Data: 17 outubro 2012 - Hora:
18:00 - Por: Vicente Serejo
Ora, ora, e eu que imaginava já ter guardado
nos salões da alma tudo quando seria doloroso esquecer, de repente descubro na
página de um jornal português um Mercado da Saudade. Cheio de certeza, pensei
comigo: bobagem. O que cada coisa possa dizer de mim, já tenho. Dos meus
teréns, modéstia à parte, cuido eu. Como se tudo coubesse num sótão, nem que a
sua noite tenha a iluminar apenas a chama bruxuleante de uma velha lamparina a
projetar nas paredes as réstias do passado.
Ninguém, Senhor Redator, se desfaz tão
facilmente da vida que passou. Há em cada coisa um pouco daquela dor
existencial das coisas que passaram como avisou Camões. Esses pedaços de dor
vão ficando aqui e ali. São os grãos da memória. Em Braga, leio no Jornal de
Notícias, de Lisboa, um mercado cuidou de ter nas suas prateleiras comidas,
bebidas e objetos tocados de uma certa e doce nostalgia. É lá que os
portugueses matam a saudade de tudo que um dia a noite dos tempos devorou.
Em Lisboa, no fim da pequena rua do lado da
velha e bela Livraria Bertrand, conheci há uns cinco anos uma loja assim. E
fiquei freguês. Não digo de todos os anos. Só quando posso, de vez em quando.
Lá comprei uma tabuada igual à da infância, uns poucos livros e as réplicas
perfeitas das três andorinhas do famoso Bordalo e que minha avó tinha no
terraço da sua casinha de duas arcadas, ali na Rua Potengi. Como se voassem no
céu branco da parede, elas azuis, hoje azulando na saudade.
Trouxe exatamente três, Senhor Redator, em
três tamanhos diferentes, e para que repitam aqui entre prateleiras de livros
velhos o mesmo vôo do meu tempo de menino, quando cheguei de Macau para estudar
na capital. Do lado, tinha o ABC com a sua sede moderníssima, seu chão em quadrados
pretos e brancos, suas festas elegantes e inacessíveis, cercada de taças e
troféus. O ABC dos filmes de Tarzan, com Johnny Weissmuller com aqueles seus
gritos na selva cheia de feras perigosíssimas.
Os portugueses, a exemplo da nossa
brasilidade, falam de sua portugalidade, uma expressão da afetividade lusa que
não conhecia, criada para designar o gosto e a saudade de tudo quanto pode ser
um retorno ao ontem.
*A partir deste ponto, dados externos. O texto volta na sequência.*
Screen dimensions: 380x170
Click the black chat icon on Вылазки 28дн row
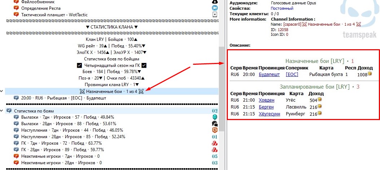click(215, 124)
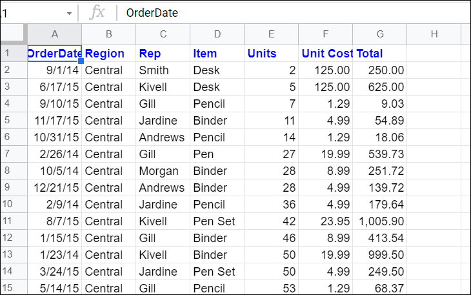Click the fx function icon
Image resolution: width=471 pixels, height=295 pixels.
pos(97,13)
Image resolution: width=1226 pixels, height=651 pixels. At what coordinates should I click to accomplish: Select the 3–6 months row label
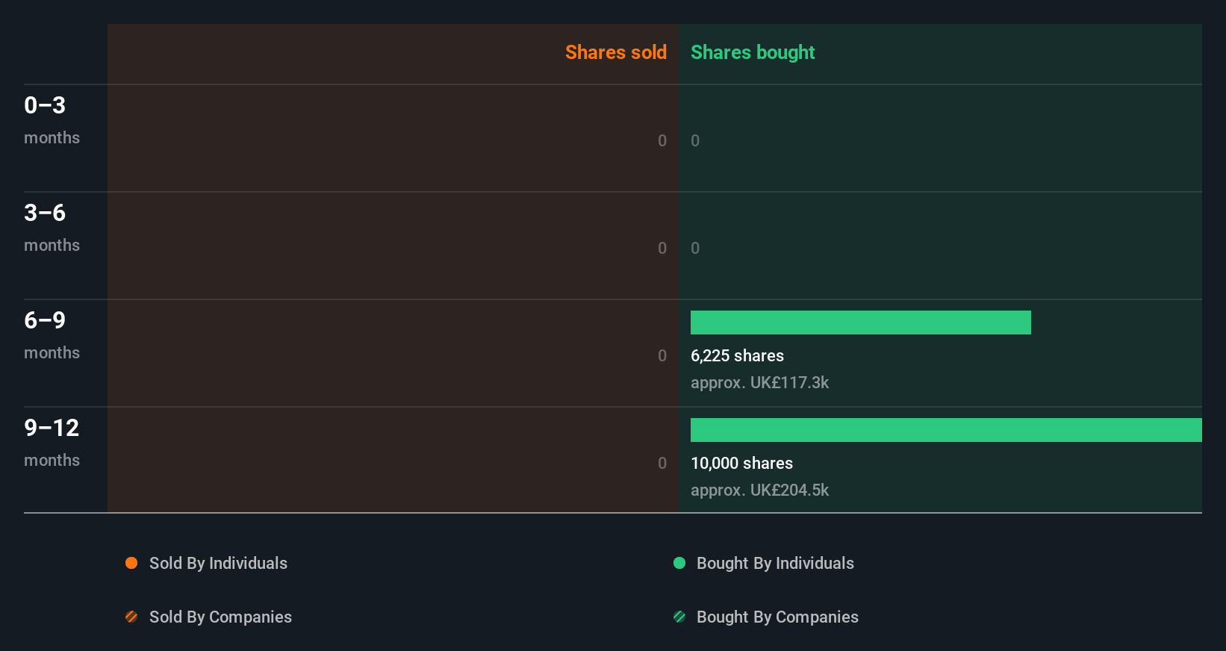(x=52, y=227)
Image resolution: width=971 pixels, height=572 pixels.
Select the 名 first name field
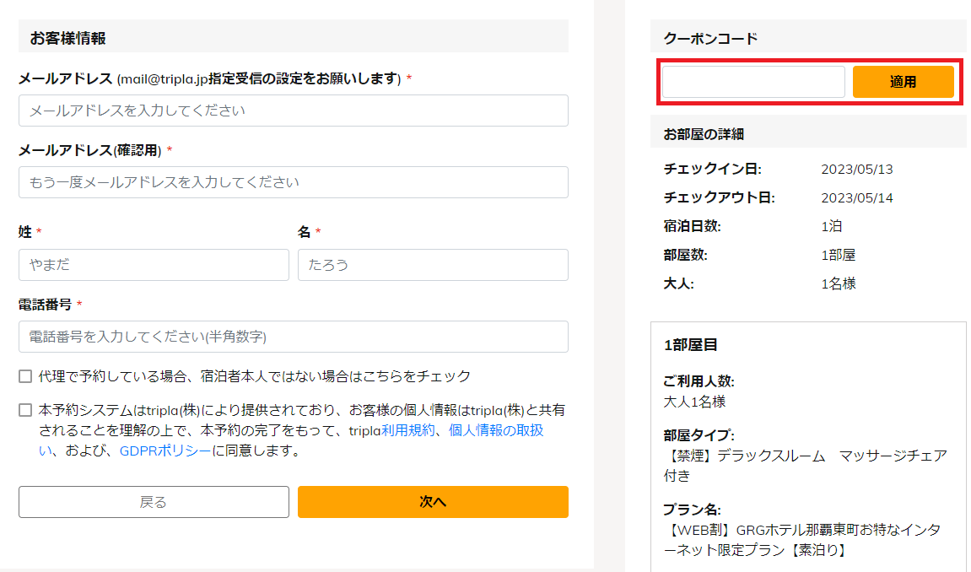pyautogui.click(x=433, y=265)
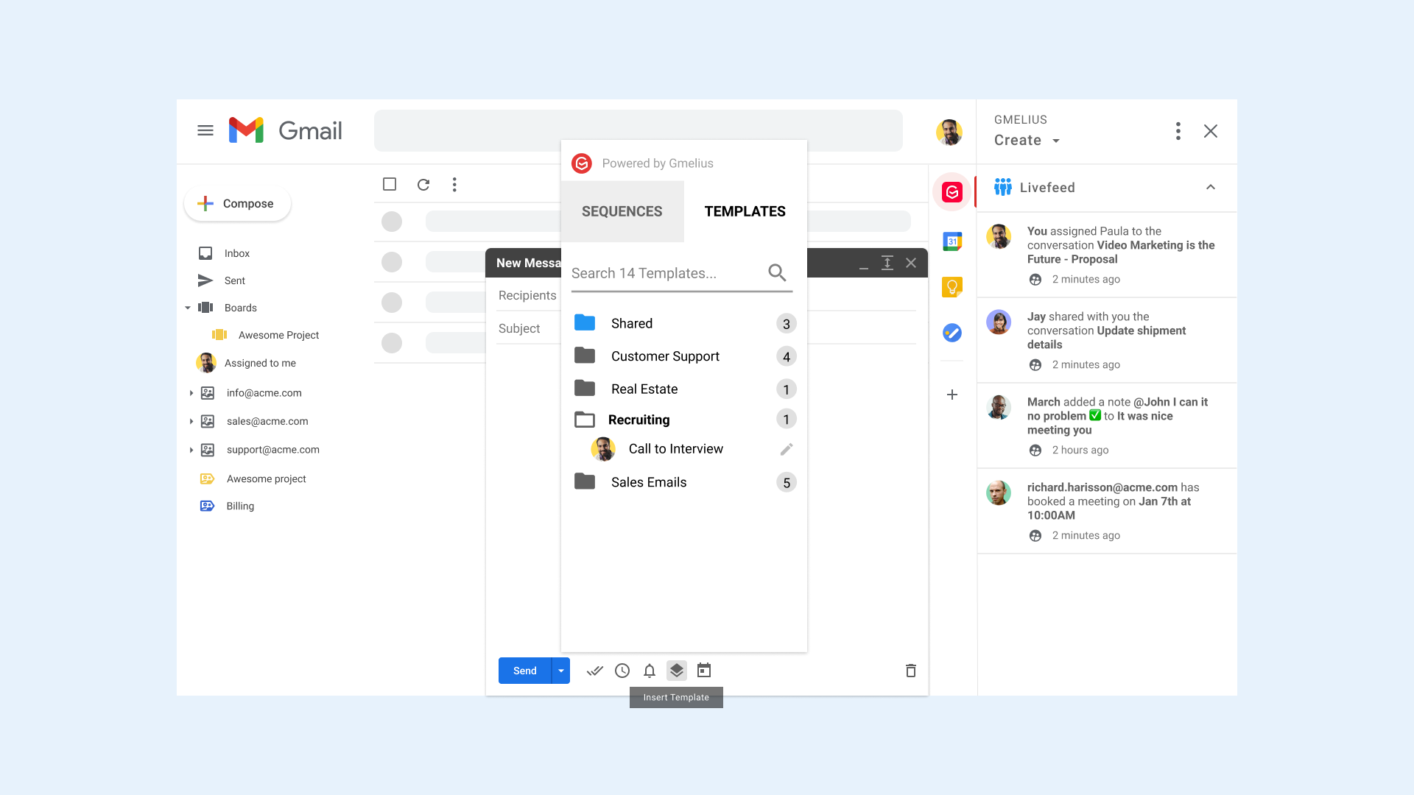Open the Customer Support templates folder

(x=664, y=356)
O Mercado da Saudade não vende ícones de tristeza. Pelo
contrário. É tanto que seu fundador tem só 34 anos e nada viveu de tão antigo
assim. Mas ele, que é design, percebeu que a saudade portuguesa não é triste. É
alegre e é essa alegria de rever que alimenta seu mercado.
Por isso fui lendo e
compreendendo esse mercado com nome de saudade. Não para vendê-la – a saudade é
algo muito pessoal e intransferível. Mas a saudade como leitmotiv. Como força
de uma inspiração que de repente se traduz num cheiro de um velho perfume ou um
antigo sabonete que na infância perfumava a sala de jantar. Por isso a minha
tabuada vive aqui, exposta a quem desejar revê-la, como era na infância. E da
parede, um dia, as minhas três andorinhas voarão. Como antigamente.